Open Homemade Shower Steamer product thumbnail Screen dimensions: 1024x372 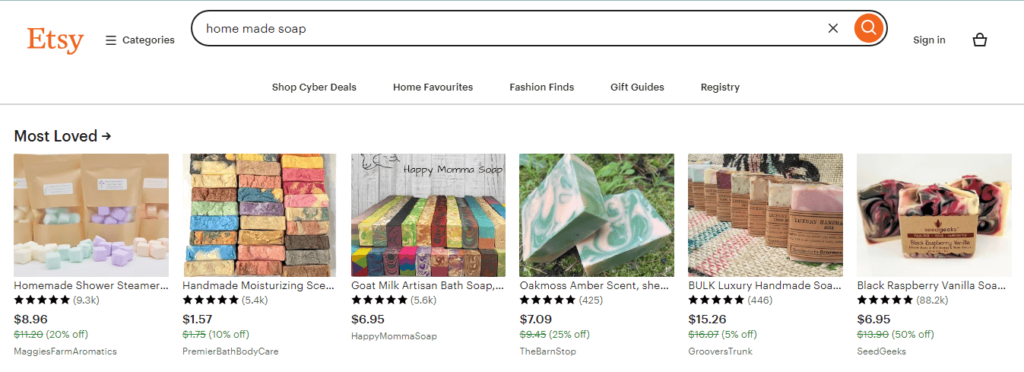pyautogui.click(x=91, y=215)
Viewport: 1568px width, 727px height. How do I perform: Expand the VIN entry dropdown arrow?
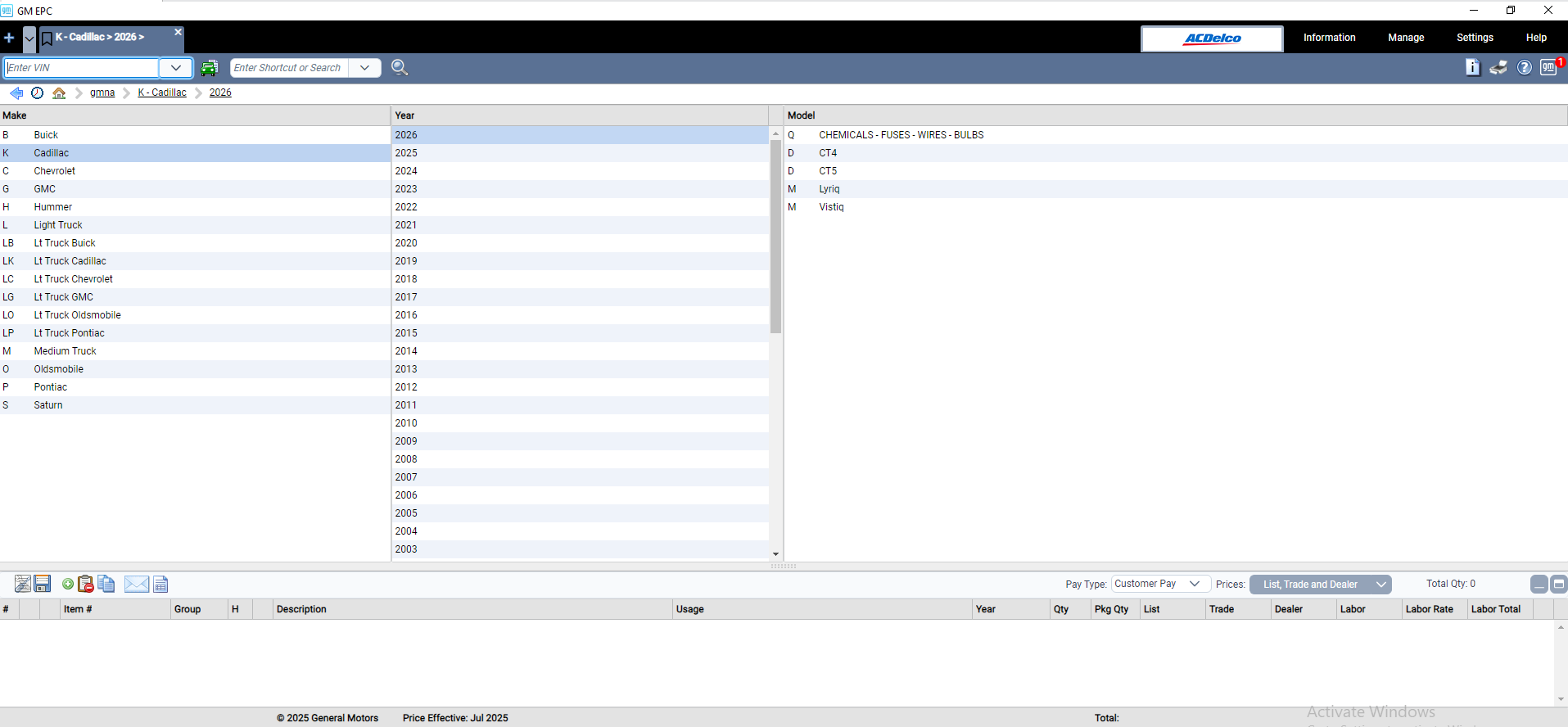[175, 68]
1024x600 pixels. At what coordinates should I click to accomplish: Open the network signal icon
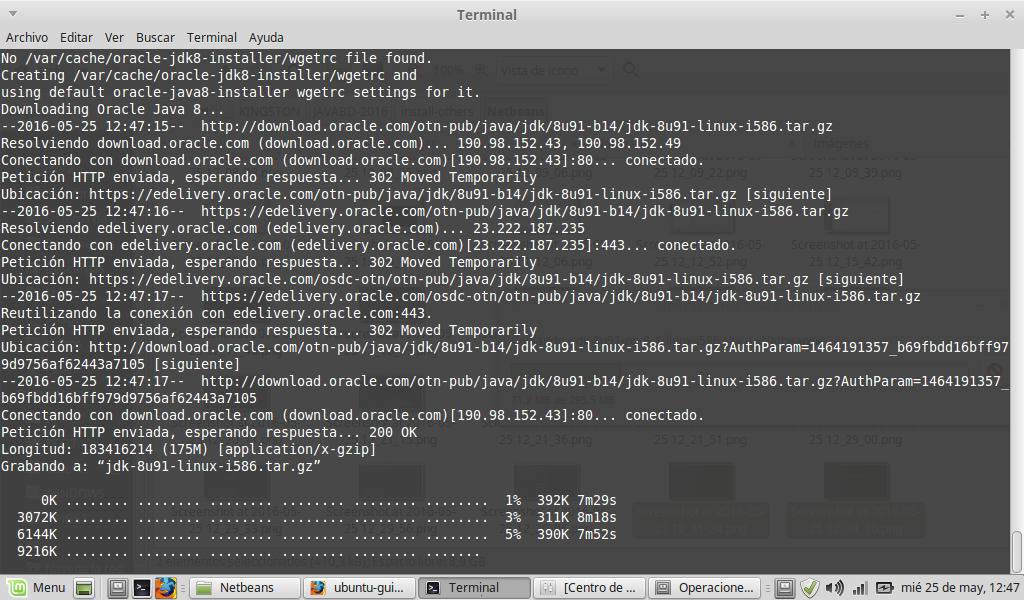pyautogui.click(x=858, y=588)
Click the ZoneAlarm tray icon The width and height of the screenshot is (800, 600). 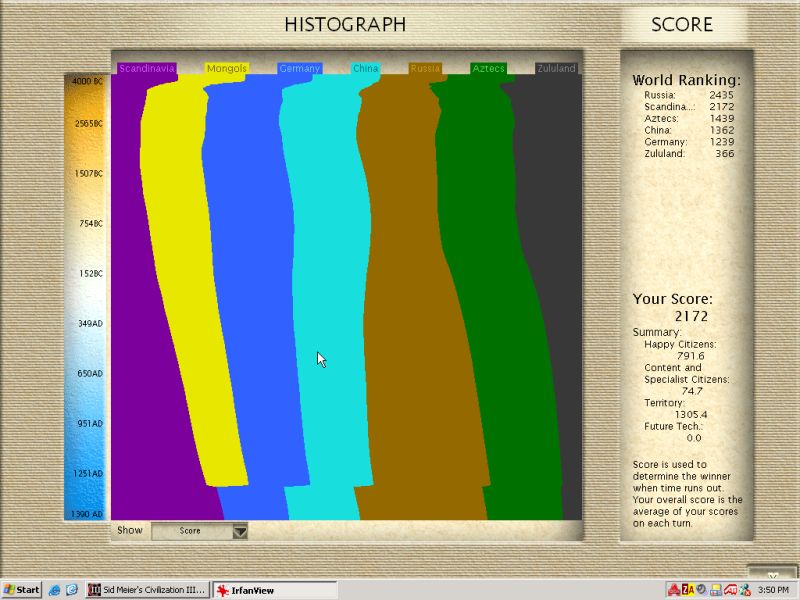(689, 590)
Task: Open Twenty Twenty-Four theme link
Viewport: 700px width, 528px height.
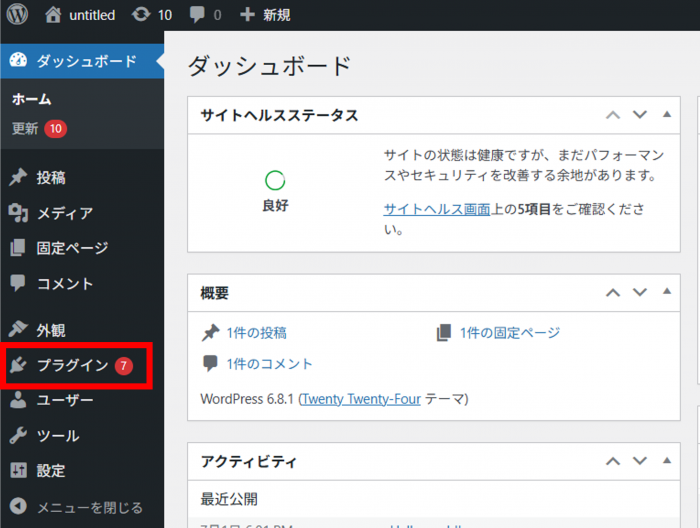Action: tap(359, 398)
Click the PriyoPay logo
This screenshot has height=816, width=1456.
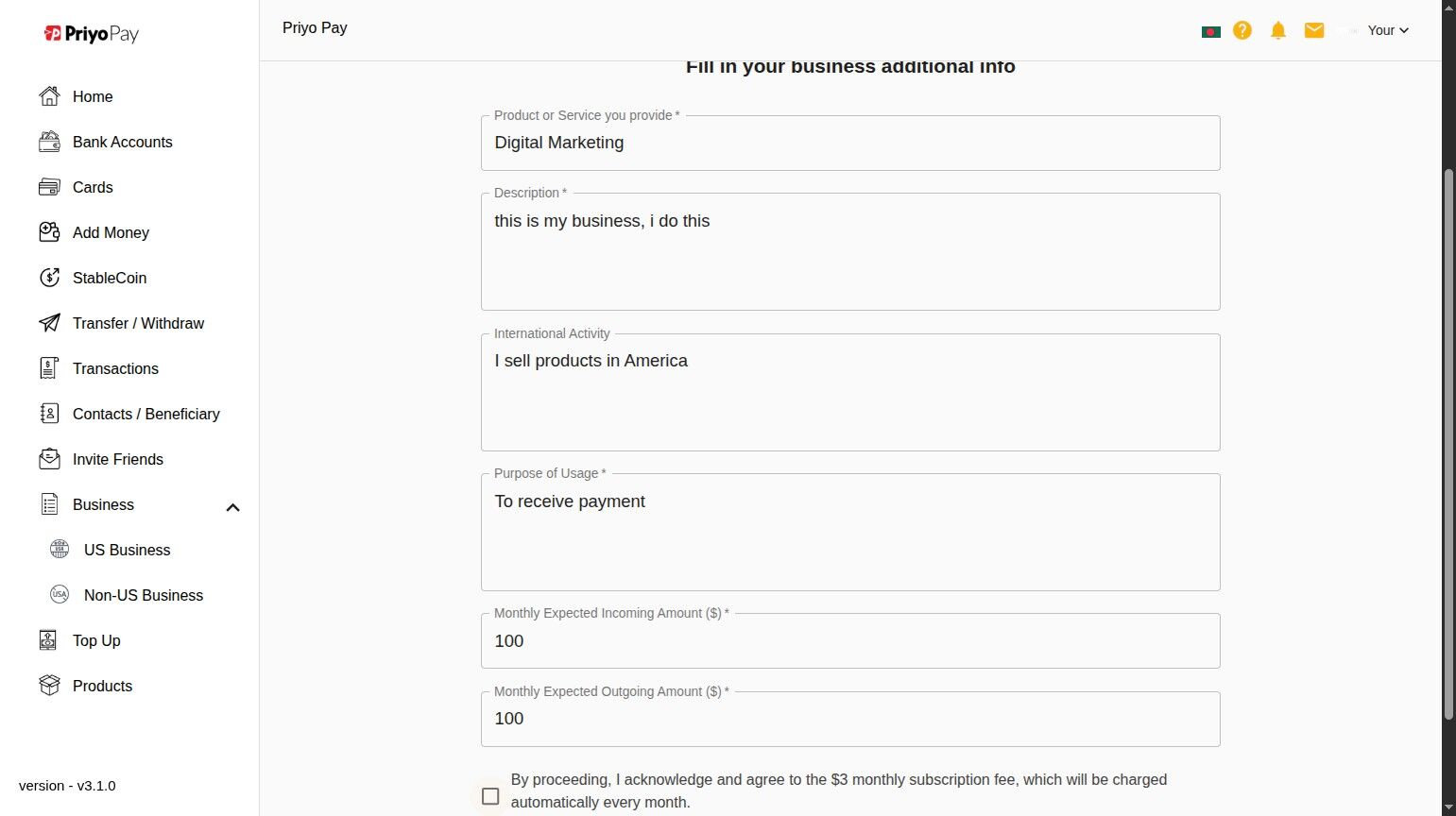[92, 34]
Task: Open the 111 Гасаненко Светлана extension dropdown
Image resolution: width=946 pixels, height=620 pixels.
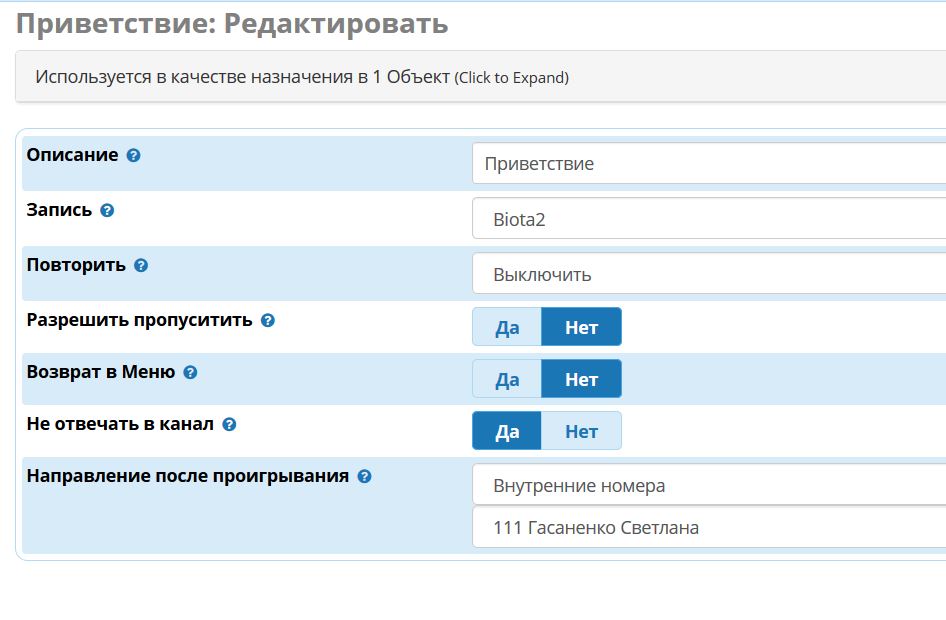Action: [x=708, y=528]
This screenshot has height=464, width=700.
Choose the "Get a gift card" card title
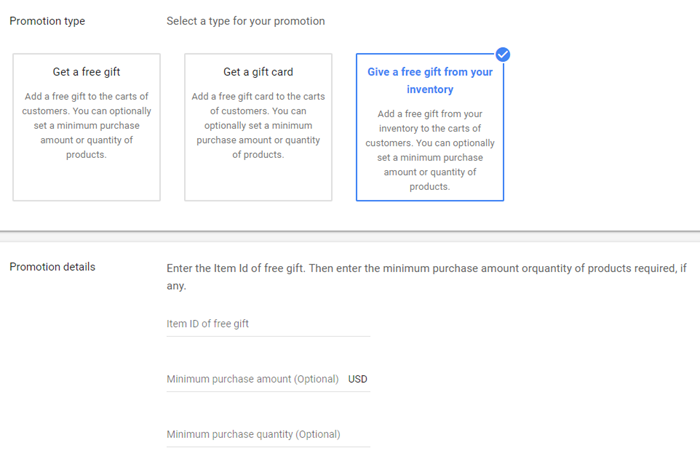[x=258, y=72]
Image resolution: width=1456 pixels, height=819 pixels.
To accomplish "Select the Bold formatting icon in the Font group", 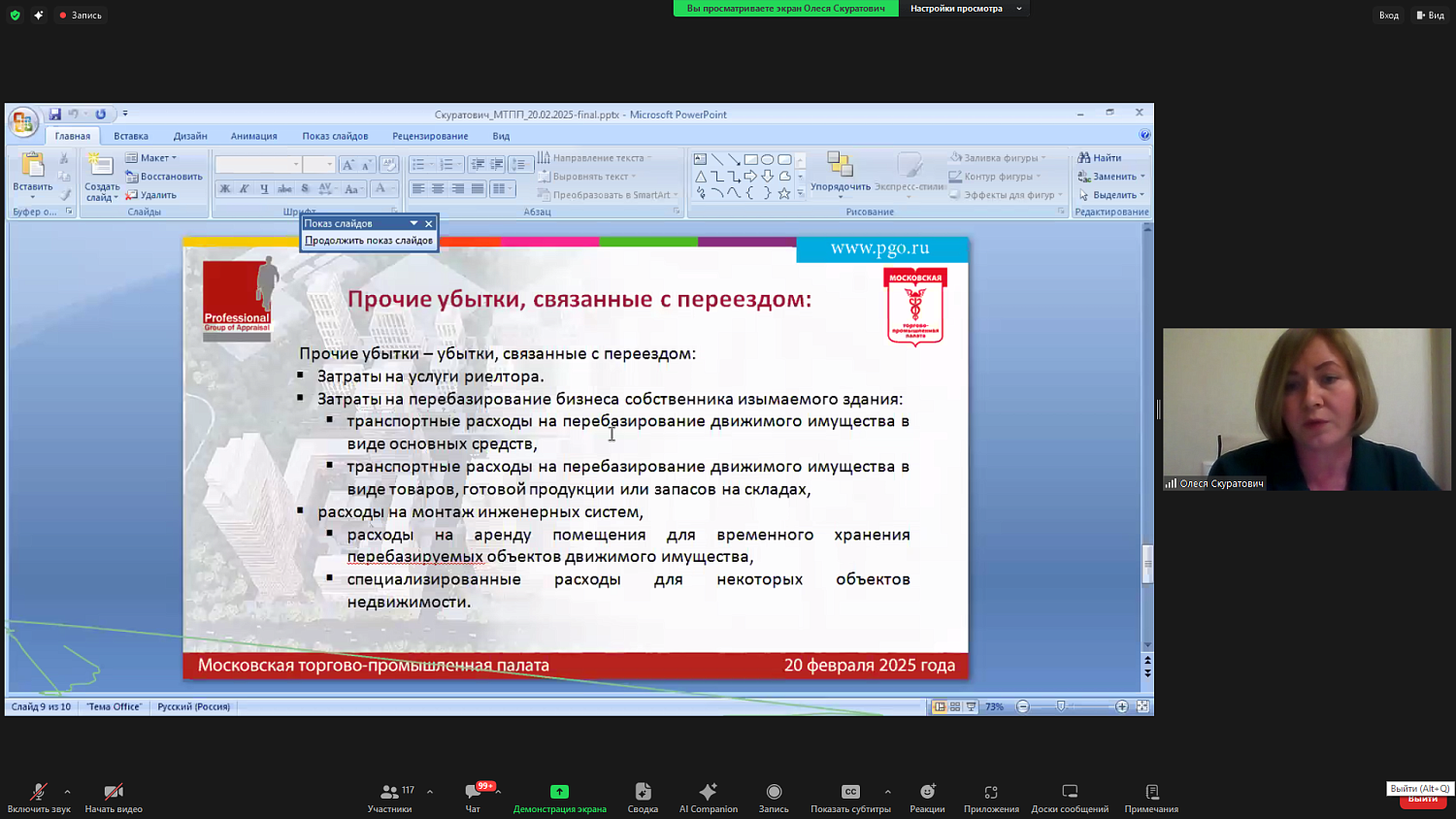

▸ **WHAT YOU NEED TO DO**:
Collect the lines of the data that carry the word "Task".

▸ **EXPECTED ANSWER**:
Task: Open Twenty Twenty-Four theme link
Task: Open the 111 Гасаненко Светлана extension dropdown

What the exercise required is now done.